_Input:_
----
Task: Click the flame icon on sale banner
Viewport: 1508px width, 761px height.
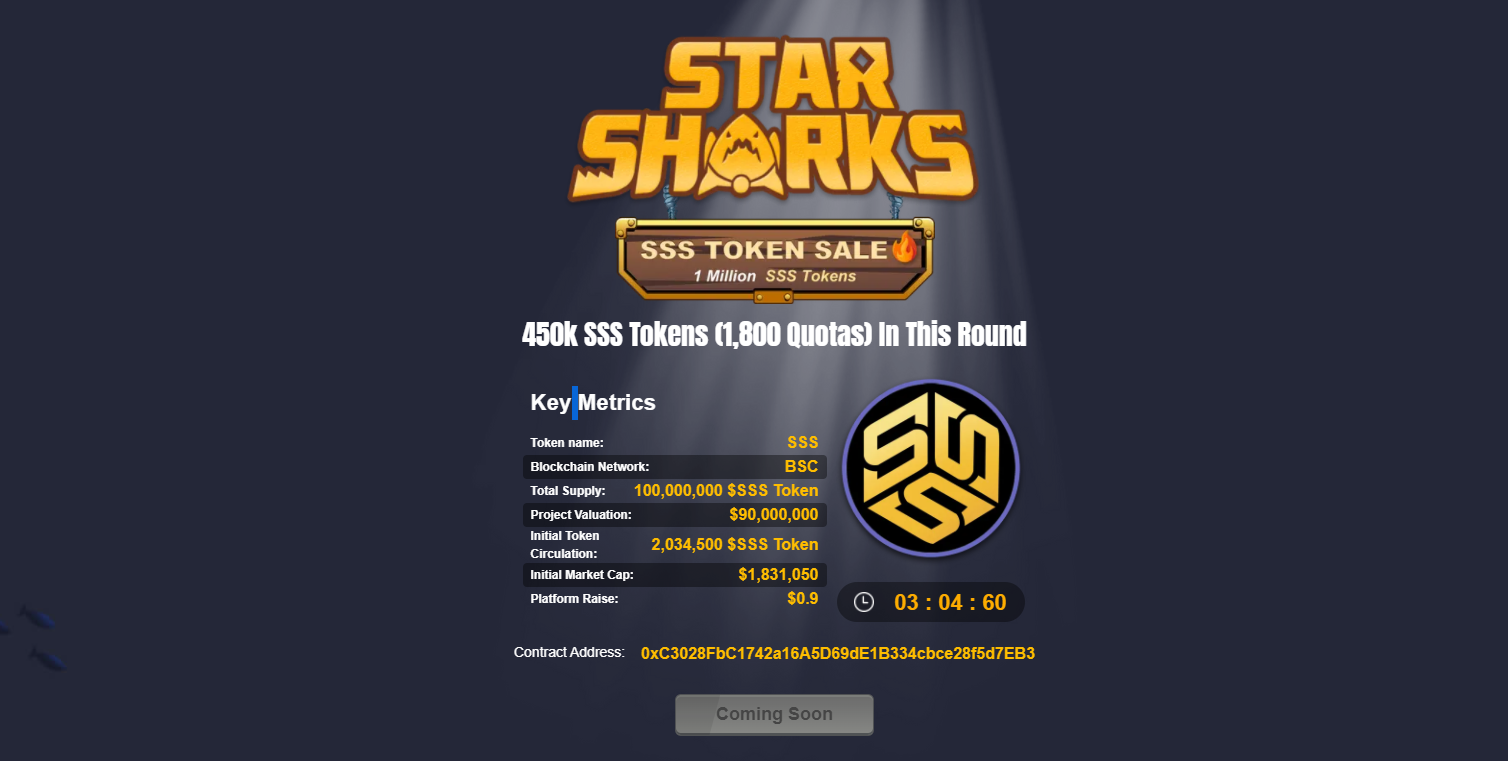Action: tap(904, 246)
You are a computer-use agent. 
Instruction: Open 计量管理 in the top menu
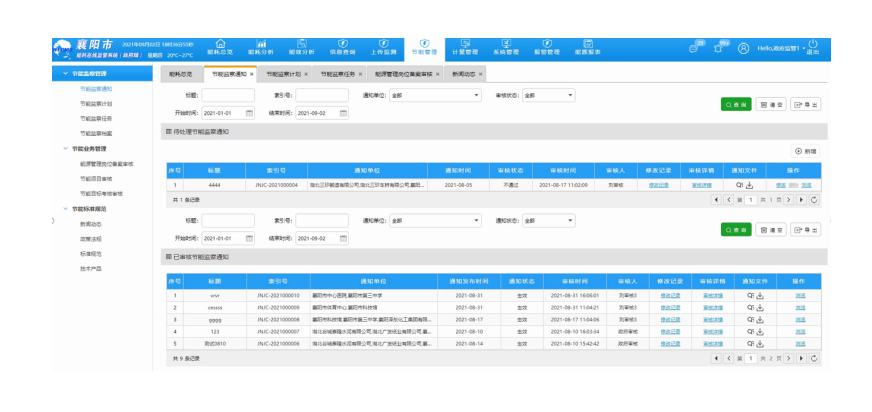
----
_Prompt:_
Reproduce the items above with "sale banner" swapped for "promo banner" and everything else unchanged, leaving out the pictures.

_Final result:_
Task: Click the flame icon on promo banner
Viewport: 1508px width, 761px height.
Action: tap(904, 246)
You are a computer-use agent. 
Instruction: Open 计量管理 in the top menu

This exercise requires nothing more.